Apple’s App Store is one of the dominant platforms for app makers, and they’ve got too much power to stifle competition and promote their own products. That’s not right—and it’s why I’ve got a plan to #BreakUpBigTech. https://t.co/C6zVSgTzSt
— Elizabeth Warren (@ewarren) September 10, 2019
This isn’t the first time Warren made such a complaint. In 2016, she accused Apple of abusing its control of the App Store to hinder competition. More recently, she proposed breaking up tech giants, saying they “bulldozed competition.”
Her latest tweet comes at a time when Congress is starting to carry out antitrust investigations into big tech companies. More than half of U.S. state attorneys general are currently preparing an antitrust investigation into Google. While no Apple probe has been announced by U.S. authorities, Amazon and Facebook are also under observation.
In Europe, the European Commission is already investigating Apple. Specifically, it is looking into the questions of whether Cupertino’s control of the App Store gives it an unfair advantage. A complaint by streaming music service Spotify prompted this probe.

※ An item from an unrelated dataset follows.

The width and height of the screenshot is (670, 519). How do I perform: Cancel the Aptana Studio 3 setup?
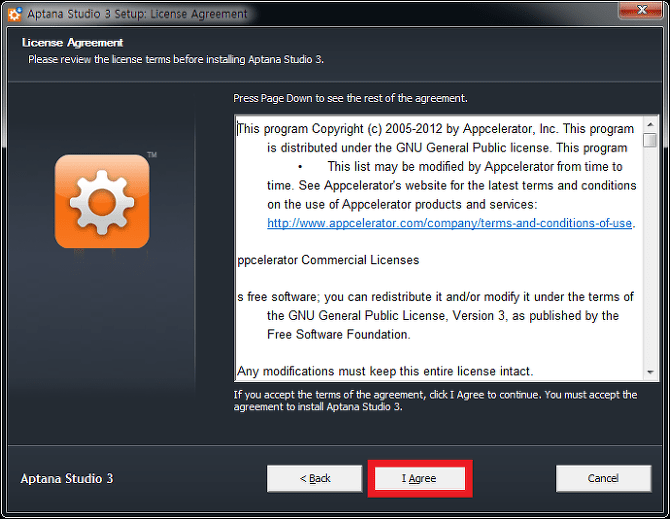pyautogui.click(x=603, y=478)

Apple denies favoring its own apps over third-party titles. This week, it said that a new App Store algorithm will handicap its own apps versus those of the competition. Apple also denied Spotify’s allegations. In March, Apple said Spotify used the App Store to grow its business. Now Spotify wants to keep all those benefits, but not have to pay Apple for the platform, Cupertino says.